In Google Analytics 4 (GA4), there exists a feature that often goes unnoticed—the Reporting Identity feature. Many users tend to overlook this tool, unaware of its significance in understanding user behavior and making informed decisions. In this blog post, we will help shed light on this feature and answer why exploring it holds significant importance in analyzing your data.
So, we’re inviting you to read the blog post and gain insights that will not only boost your confidence in analyzing user behavior but also help you make data-driven decisions. By the end of this post, you'll have a newfound appreciation for this often-overlooked feature in GA4, and become fully aware of its potential to transform how you perceive and use analytics data. So, let's dive in and unlock the knowledge behind GA4's Reporting Identity feature together.
Why Google Needs Reporting Identities in GA4
Here are some of the reasons Google needs reporting identities in GA4
To Bridge the Device Gap
Problem: Users interact with businesses across multiple devices (phone, laptop, tablet, etc.). Traditional tracking methods like cookies often struggle to connect these fragmented interactions.
Solution: Reporting identities help GA4 stitch these fragments together, creating a unified view of the user journey across devices. This provides a more complete picture of user behavior and preferences.
To Go Beyond Cookies
Problem: Cookie tracking is becoming increasingly unreliable due to privacy concerns and browser blocking. This means many user interactions go unseen in analytics.
Solution: Reporting identities offer alternative ways to identify users, even without cookies. This ensures crucial data isn't lost and allows for more accurate analysis.
To Unlock Cross-Platform Insights
Problem: Traditional analytics platforms tend to silo data by platform (website, app, etc.), making it difficult to understand how users move across them.

_MATERIAL SHOWN_:
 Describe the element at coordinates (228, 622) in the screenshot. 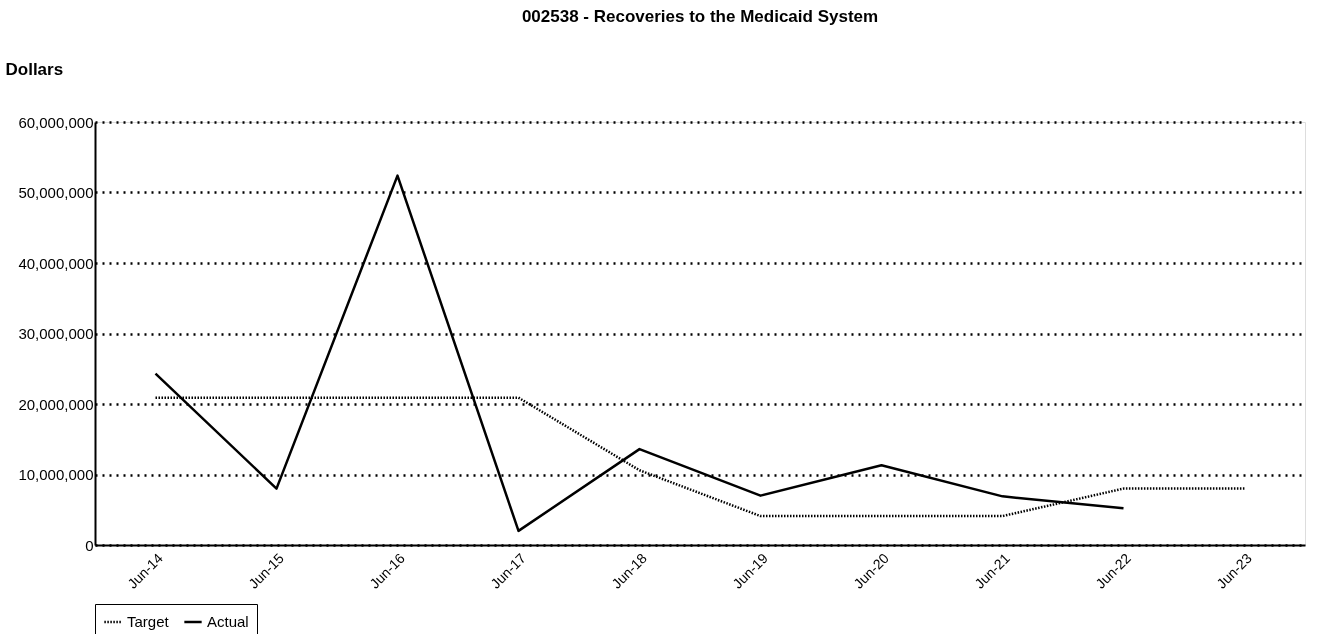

==

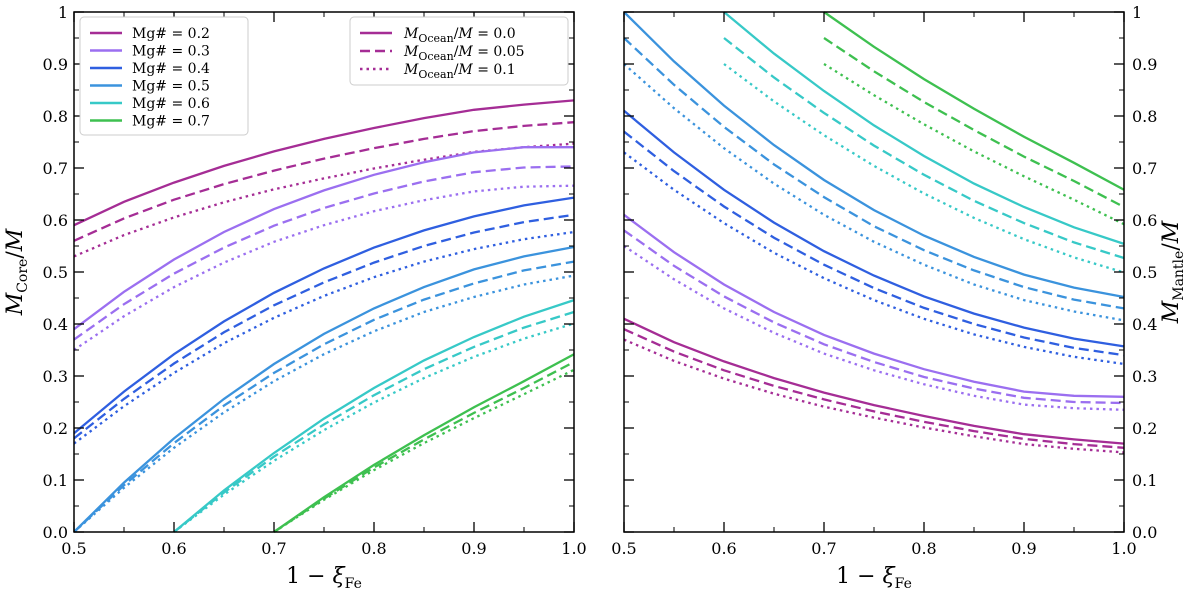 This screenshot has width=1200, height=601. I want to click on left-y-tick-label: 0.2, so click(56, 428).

_WHAT THIS EXERCISE ASKS_:
a) Echo the part of the GA4 reporting identity text that opens with the words containing "To Go Beyond" and closes with "more accurate analysis.".
b) Answer these questions from the GA4 reporting identity text:
(i) Which devices does it give as examples of those users interact with businesses across?
(ii) What two causes does it name for cookie tracking becoming increasingly unreliable?
(iii) By what do traditional analytics platforms tend to silo data?
Draw only on the GA4 reporting identity text to respond.

_ANSWERS IN ORDER_:
a)
To Go Beyond Cookies
Problem: Cookie tracking is becoming increasingly unreliable due to privacy concerns and browser blocking. This means many user interactions go unseen in analytics.
Solution: Reporting identities offer alternative ways to identify users, even without cookies. This ensures crucial data isn't lost and allows for more accurate analysis.

b)
(i) Phone, laptop and tablet.
(ii) Privacy concerns and browser blocking.
(iii) By platform, such as website and app.